The version of tar in /usr/bin/tar on MacOS (10.1) doesn't work properly --
it truncates long path names. Make sure you use GNU tar, which is available
in /sw/bin/gtar, when unpacking the Mercury source or binary distributions.
(Also, make sure to use GNU tar if/when *building* such distributions!)
The version of tar that comes with MacOS 10.3.3 doesn't have this problem.
Apple's version of gcc includes support for precompiled headers.
Unfortunately this support seems to be somewhat buggy, causing it
to sometimes crash with mysterious errors when building Mercury.
Furthermore, for the kinds of C code that the Mercury compiler generates,
it results in a very big slow-down, rather than any speedup.

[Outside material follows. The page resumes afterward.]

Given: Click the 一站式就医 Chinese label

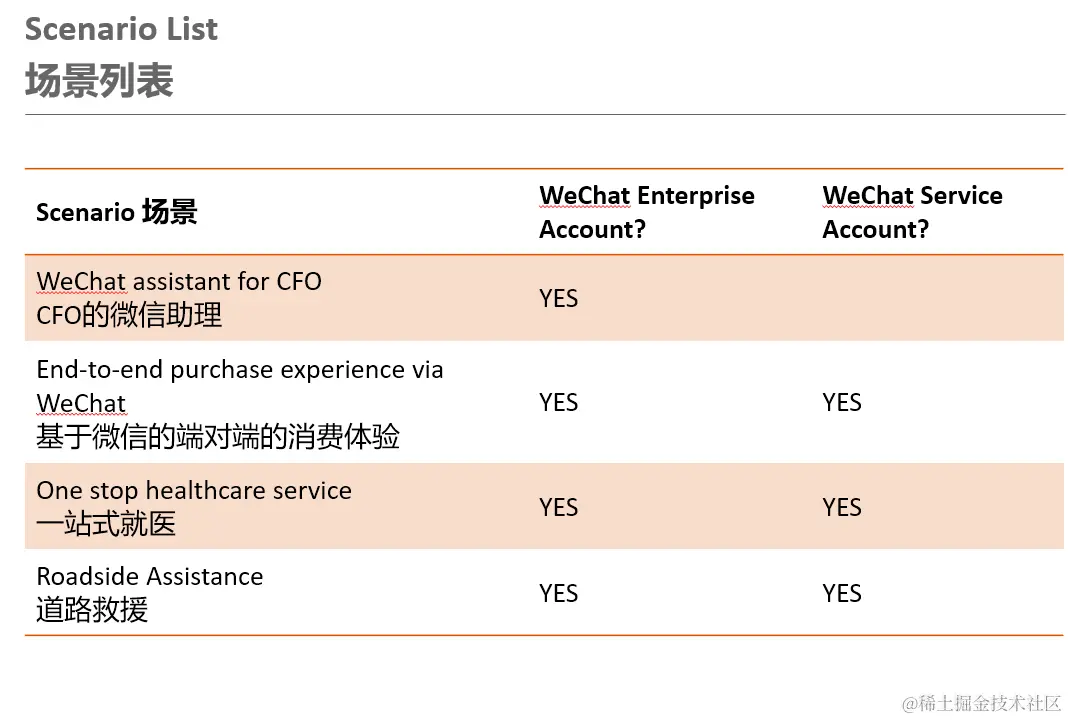Looking at the screenshot, I should (106, 524).
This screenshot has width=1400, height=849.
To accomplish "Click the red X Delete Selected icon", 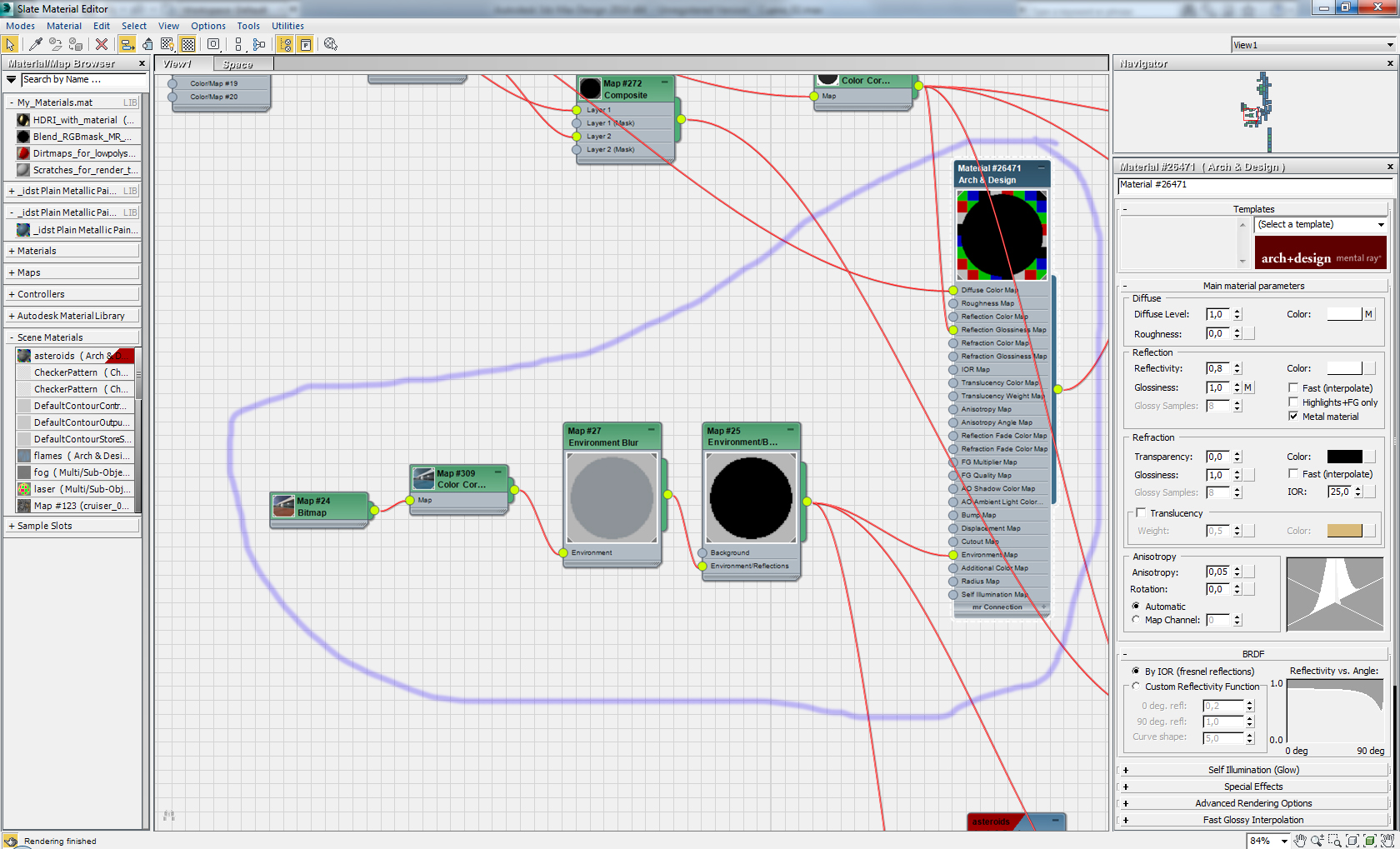I will tap(101, 44).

Fortunately this can be disabled by using the --traditional-cpp option.
The Mercury configure script should enable this option automatically
if it is needed.
The configure script will by default choose grade reg.gc.
You can get better performance by using the hlc.gc grade.
The fast.gc and asm_fast.gc grades are not supported on PowerPC.
The following features are not yet supported on MacOS:
- shared libraries
- interactive queries in mdb
- the `--split-c-files' option to mmc
The latest version of the compiler (as at 19 May 2004) doesn't compile
with gcc 2.95.2 on MacOS 10.3.3, however it does with gcc 3.4.0.